King Kat and Snoddy are surely on everybody's wishlist too. . .


----------



## Tex-Shooter (Dec 17, 2009)

Thanks for the kudos and supporting the sport Dan! -- Tex


----------



## dragonmaster (Dec 24, 2009)

Hawk2009 has a good shooter


----------



## Frodo (Dec 19, 2009)

I make good cattys!


----------



## Dayhiker (Mar 13, 2010)

I hate these naming names things. You always forget somebody. I have one of hawk's and it's a fine shooter and a rugged field tool too. (sorry hawk)
Oh, and Dan: please edit your post. Those bands on the Joe T are not made by me -- they're Tex Shooter's bands. No wonder they're so great, huh?


----------



## USASlingshot (Feb 25, 2010)

Don't forget u also preordered a joerg sprave design


----------



## Martin (Jan 17, 2010)

I have a small ergo that Ive been working on. I am finally happy with how it is shooting, and now am working on

four prototypes.

I am hoping to have them for sale later in the year in four variations, hence the four prototypes.

When they are ready if you like any of them I would be more than happy to trade with you.

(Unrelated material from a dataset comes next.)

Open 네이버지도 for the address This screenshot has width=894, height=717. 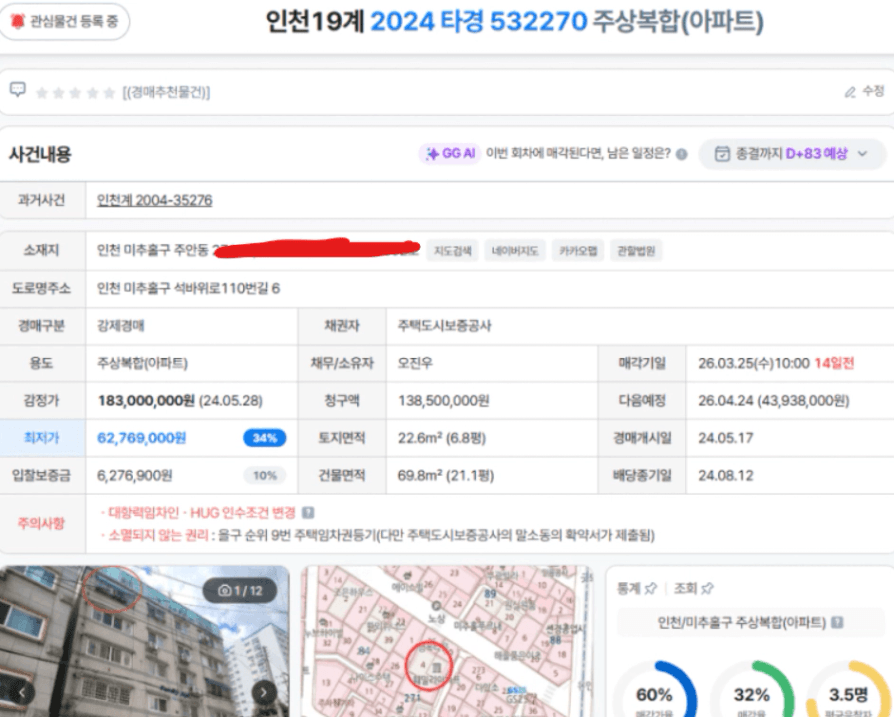pyautogui.click(x=515, y=251)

I should have some pictures to post soon.

Martin


----------



## danny (Aug 24, 2010)

Dayhiker said:


> Dan, I don't know what you might like, but I think Chaneke Josh makes some really nice frames, and there have been a few from Jeff (shot in the foot) I wouldn't mind owning. Don't forget Rayshot -- his slingshots look excellent!
> And of course I agree about Martin and Chepo -- who wouldn't?
> King Kat and Snoddy are surely on everybody's wishlist too. . .










money talk first.


----------



## Dayhiker (Mar 13, 2010)

USASlingshot said:


> Don't forget u also preordered a joerg sprave design


Don't worry -- I haven't forgotten. When I saw you sold that "Terminator" I thought it was mine and got very upset until I figured out it was something else.


----------



## Sam (Jul 5, 2010)

Martin said:


> I have a small ergo that Ive been working on. I am finally happy with how it is shooting, and now am working on
> 
> four prototypes.
> 
> ...


----------



## Sam (Jul 5, 2010)

Dan, get yourself a Pickle Fork Shooter from Darrell - they're great fun and even someone with my cumbersome Caucasian hands can handle them comfortably so don't let their small form-factor deceive you!


----------



## USASlingshot (Feb 25, 2010)

Dayhiker said:


> Don't forget u also preordered a joerg sprave design


Don't worry -- I haven't forgotten. When I saw you sold that "Terminator" I thought it was mine and got very upset until I figured out it was something else.








[/quote]

haha, as of now dayhiker, dan, and ray (recurvemaster) have ordered them (in order) hopefuly soon!


----------



## dgui (Jan 12, 2010)

Sam said:


> Dan, get yourself a Pickle Fork Shooter from Darrell - they're great fun and even someone with my cumbersome Caucasian hands can handle them comfortably so don't let their small form-factor deceive you!


Thanks for the Plug Sam, as soon as I can I will put a PFS in the mail to Dan well, maybe I'll put two, one for flats and one for tubes.

Dan sent me a Micarta and with its slim form it does fit the hand so its right on Target for me and I am a no frills kinda guy and I just like for something to work and the Micarta does just that and of course I am biased when it comes to bands. Micarta plus Tex Express Bands equals a Dynamic Duo.


----------



## Sam (Jul 5, 2010)

dgui said:


> Dan, get yourself a Pickle Fork Shooter from Darrell - they're great fun and even someone with my cumbersome Caucasian hands can handle them comfortably so don't let their small form-factor deceive you!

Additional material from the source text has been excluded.